## Zu erledigende Aufgaben
[1] In welchem Jahr gelangte laut dem Textauszug über die Türkei die derzeitige Regierungspartei an die Macht?
[2] Nennen Sie alle Grundwerte, die der Textauszug über die Türkei als islamische Grundwerte aufführt.
[3] Setzen Sie den Textauszug über die Türkei im Anschluss an seinen letzten Satz fort.

Hier finden Sie den originalen Gastbeitrag in französischer Sprache.
Hier finden Sie den Gastbeitrag in türkischer Sprache.
SAYLORSBURG. Die Türkei wurde Anfang der 2000er Jahre als Beispiel für eine moderne muslimische Demokratie gepriesen. Die derzeitige Regierungspartei, die 2002 an die Macht kam, setzte Reformen um, die sich an den demokratischen Standards der Europäischen Union orientierten, und die Menschenrechtsbilanz des Landes begann, sich zu verbessern.
Leider waren die demokratischen Reformen nur von kurzer Dauer. Der Prozess kam nur wenige Jahre später zum Erliegen, und nach seinem dritten Wahlsieg im Jahr 2011 vollzog der damalige Premierminister und jetzige Präsident Erdogan nun eine komplette Wende. Durch den Rückfall in einen Autoritarismus ist die Türkei nicht länger Vorbild, an dem sich andere Länder mit muslimischer Mehrheit orientieren könnten. Manche glauben im Negativ-Beispiel der Türkei unter Erdogan einen Beweis für die Inkompatibilität von demokratischen und islamischen Werten zu erkennen. Doch dies wäre ein falscher Schluss.
Obgleich der Islam angeblich als Wertebasis dient, stellt das Erdogan-Regime einen völligen Verrat an islamischen Grundwerten dar. Bei diesen Grundwerten geht es nämlich nicht um die Art und Weise, wie man sich kleidet, und auch nicht um den Gebrauch religiöser Phrasen. Stattdessen umfassen sie die Achtung der Rechtsstaatlichkeit, die Unabhängigkeit der Justiz, die Rechenschaftspflicht der Machthaber sowie die Wahrung der unveräußerlichen Rechte und Freiheiten jeder Bürgerin und jedes Bürgers. Der aktuelle Rückschlag der demokratischen Entwicklung in der Türkei beruht nicht auf der Einhaltung dieser islamischen Werte, sondern vielmehr auf ihrem Verrat.

[Zeilen zur Lage der Ziele]

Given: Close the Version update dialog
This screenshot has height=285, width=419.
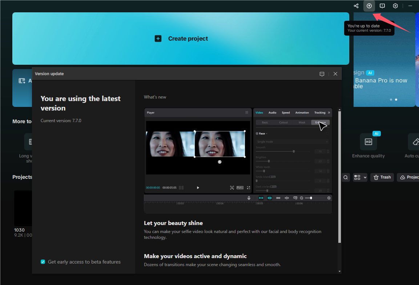Looking at the screenshot, I should tap(335, 74).
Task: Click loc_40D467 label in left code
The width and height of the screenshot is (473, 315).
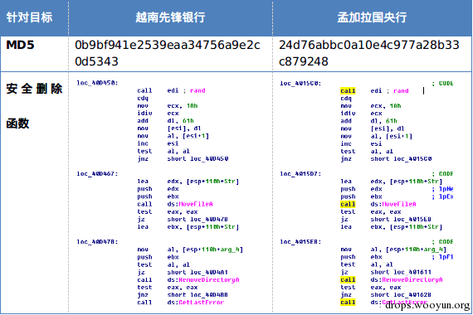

## Ergebnisse je Aufgabe
[1] 2002

[2] Achtung der Rechtsstaatlichkeit; Unabhängigkeit der Justiz; Rechenschaftspflicht der Machthaber; Wahrung der unveräußerlichen Rechte und Freiheiten jeder Bürgerin und jedes Bürgers

[3]
Die türkische Gesellschaft ist nach wie vor besonders heterogen. Ob Sunnit oder Alevit, Türke, Kurde oder Angehöriger einer anderen Ethnie, Muslim oder Nicht-Muslim, religiös oder säkular: Türkische Bürger gehören vielen unterschiedlichen Ideologien, Philosophien und Glaubensformen an. In einer solchen Gesellschaft ist das Bemühen, jeden „zum Selben“ zu machen, sowohl sinnlos als auch dem Menschen gegenüber respektlos. Für eine so vielfältige Bevölkerung ist die einzige praktikable Regierungsform eine partizipative oder demokratische Regierungsform, bei der keine Gruppe, keine Mehrheit oder Minderheit die anderen beherrscht. Dasselbe gilt für Syrien, den Irak und andere Nachbarländer der Region.
In der Türkei oder anderswo haben autoritäre Machthaber die Unterschiede innerhalb der Gesellschaft ausgenutzt, um verschiedene Gruppen gegeneinander aufzuhetzen und die eigene Macht zu festigen. Welchen Glauben oder welche Weltanschauung sie auch haben mögen, Bürgerinnen und Bürger sollten auf Basis universeller Menschenrechte und Freiheiten zusammenkommen und in der Lage sein, denjenigen, die diese Rechte verletzen, demokratisch entgegenzutreten.
Freiheit ist ein gottgegebenes Recht
Sich gegen Unterdrückung zu äußern, ist ein demokratisches Recht, eine Bürgerpflicht und für Gläubige eine religiöse Pflicht. Der Koran sagt, dass Menschen gegen Ungerechtigkeit nicht schweigen sollten: „Oh ihr, die ihr glaubt. Seid Verteidiger und vorbildliche Verfechter der Gerechtigkeit, und bezeugt die Wahrheit Gott zuliebe, auch wenn es gegen euch selbst oder eure Eltern oder nahen Verwandten sein sollte.“ (4:135)
Durch das Leben gemäß dem eigenen Glauben oder der eigenen Weltanschauung, unter der Bedingung, anderen nicht zu schaden, und durch das Wahren grundlegender menschlicher Freiheiten, insbesondere der Meinungsfreiheit, wird eine Person zu einem wahrhaftigen Menschen. Freiheit ist ein Recht, das vom barmherzigen Gott gegeben ist, und niemand – auch kein Machthaber – kann dieses wegnehmen. Eine Person, die ihrer Grundrechte und -freiheiten beraubt ist, kann kein menschenwürdiges Leben führen.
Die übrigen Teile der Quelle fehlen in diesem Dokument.